### Records shown:
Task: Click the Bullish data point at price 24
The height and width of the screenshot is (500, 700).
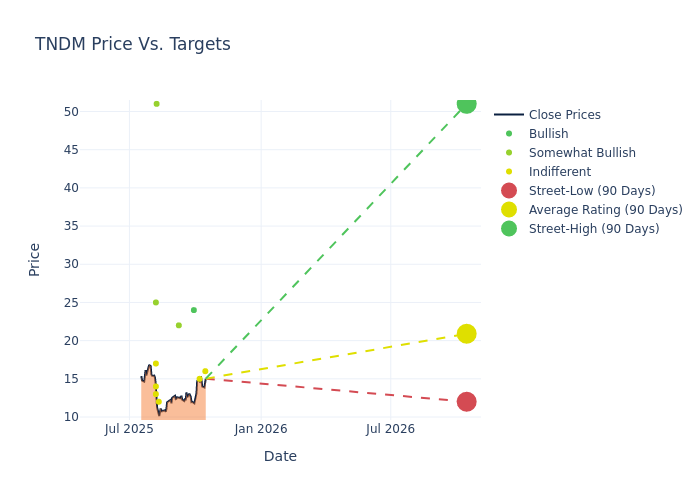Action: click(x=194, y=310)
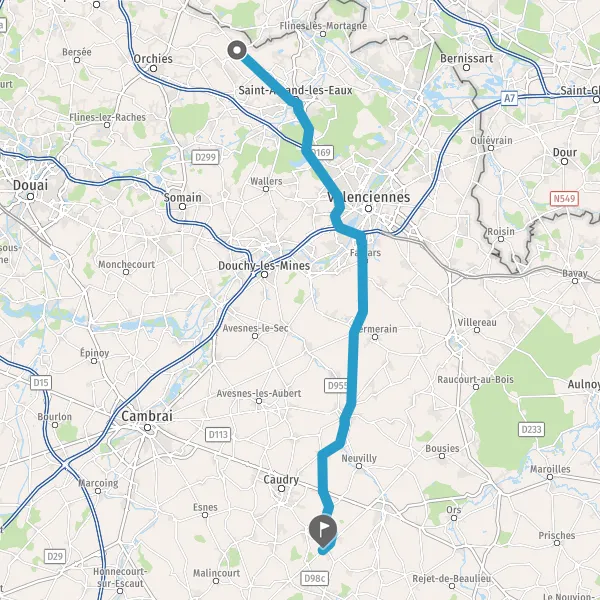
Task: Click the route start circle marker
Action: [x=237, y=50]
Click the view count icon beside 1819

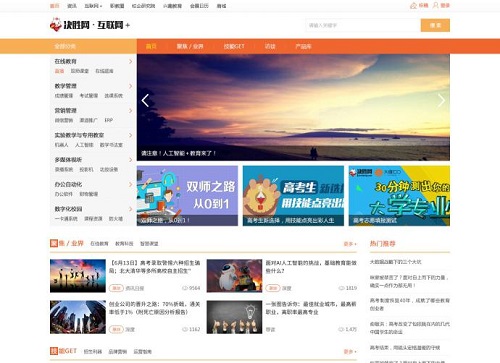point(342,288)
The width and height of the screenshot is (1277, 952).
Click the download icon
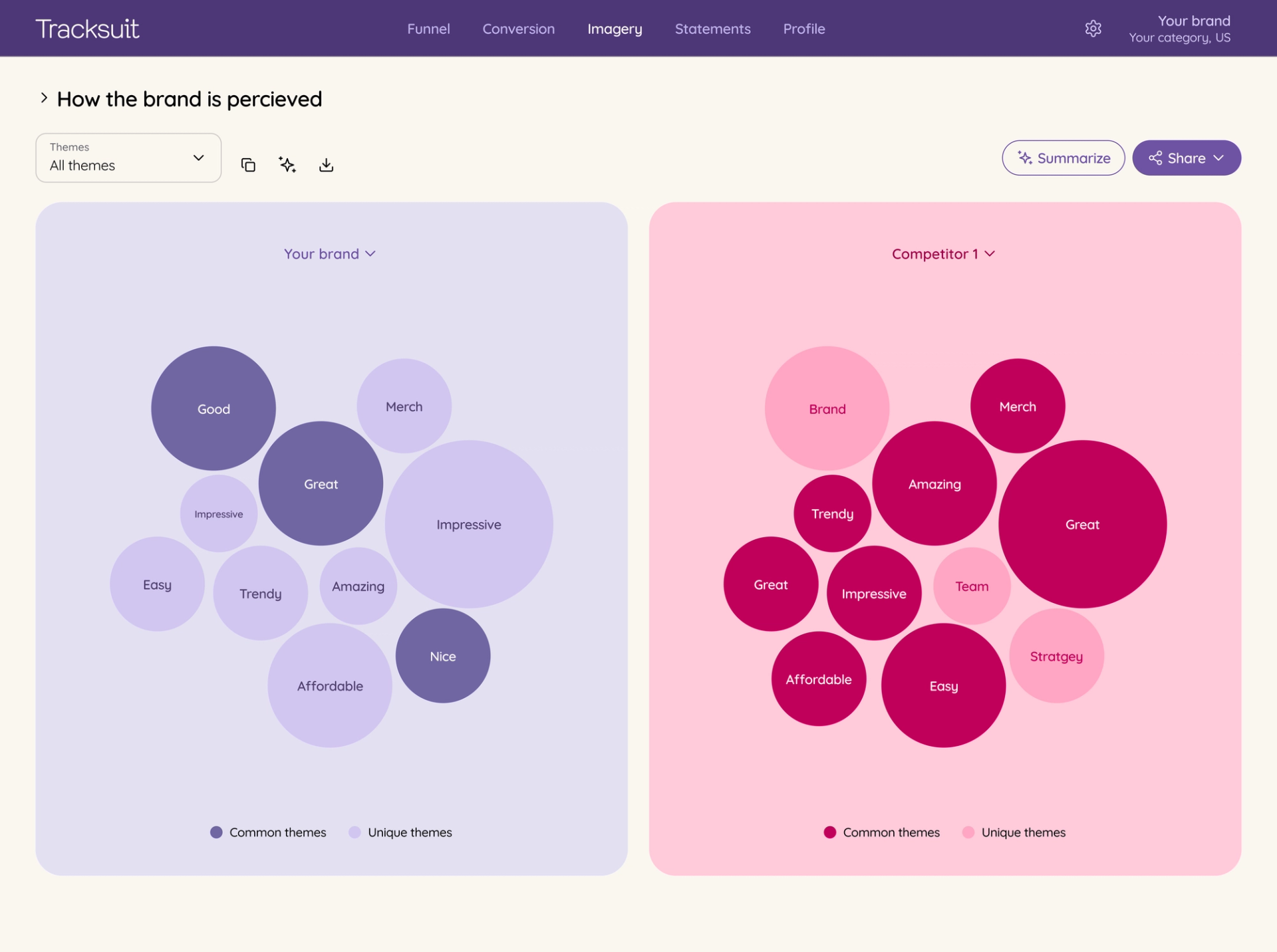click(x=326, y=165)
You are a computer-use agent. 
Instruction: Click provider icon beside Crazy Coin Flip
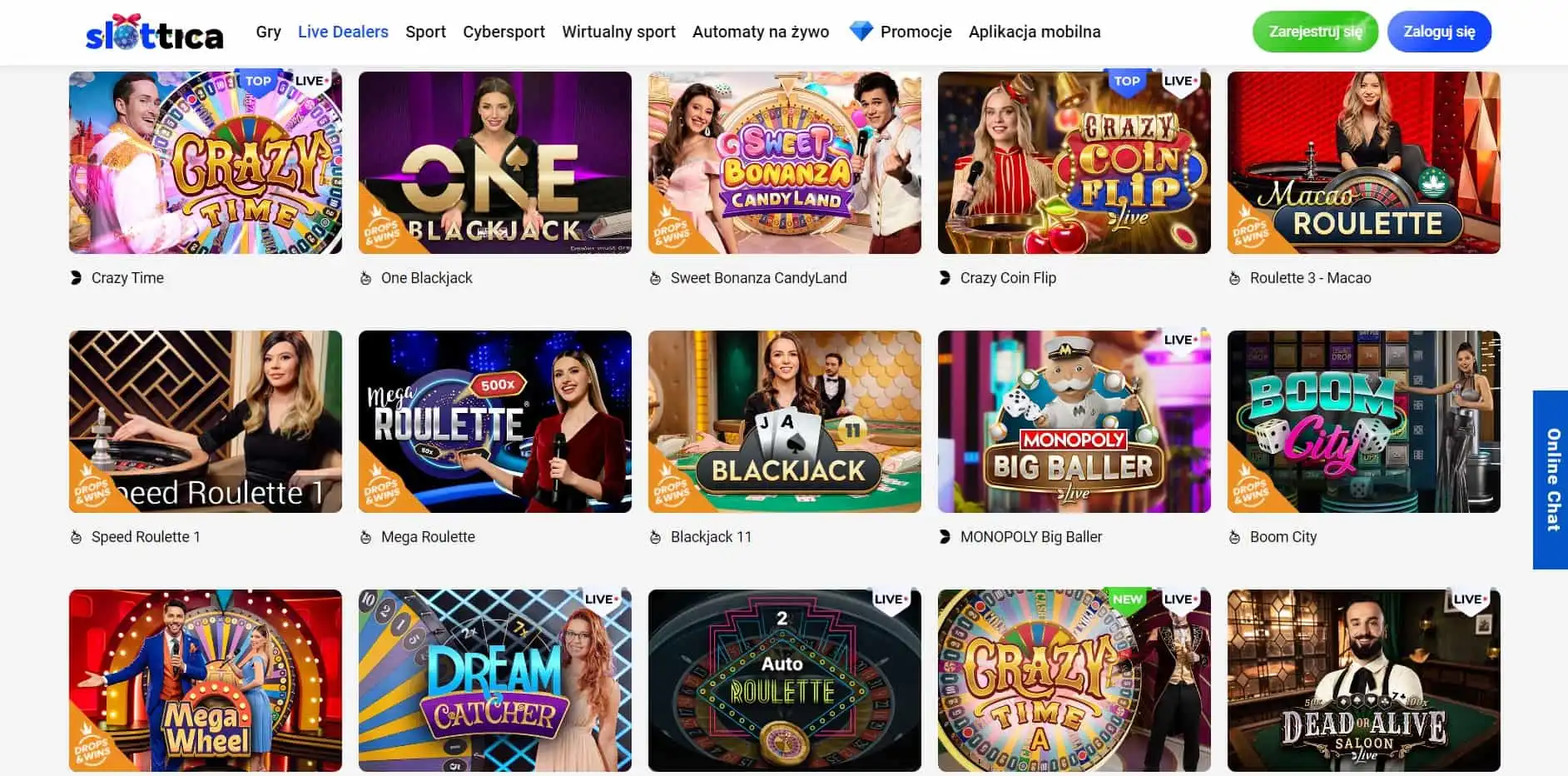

### Objective:
Format the material above as a Markdown table with the columns n and Line, numbering each line and skipping blank ones; leave the pictures out.

### Task solution:
| n | Line |
|---|---|
| 1 | Task: Click the Bullish data point at price 24 |
| 2 | The height and width of the screenshot is (500, 700). |
| 3 | Action: click(x=194, y=310) |
| 4 | Task: Click the route start circle marker |
| 5 | Action: [x=237, y=50] |
| 6 | Click the view count icon beside 1819 |
| 7 | point(342,288) |
| 8 | The width and height of the screenshot is (1277, 952). |
| 9 | Click the download icon |
| 10 | click(x=326, y=165) |
| 11 | You are a computer-use agent.  |
| 12 | Instruction: Click provider icon beside Crazy Coin Flip |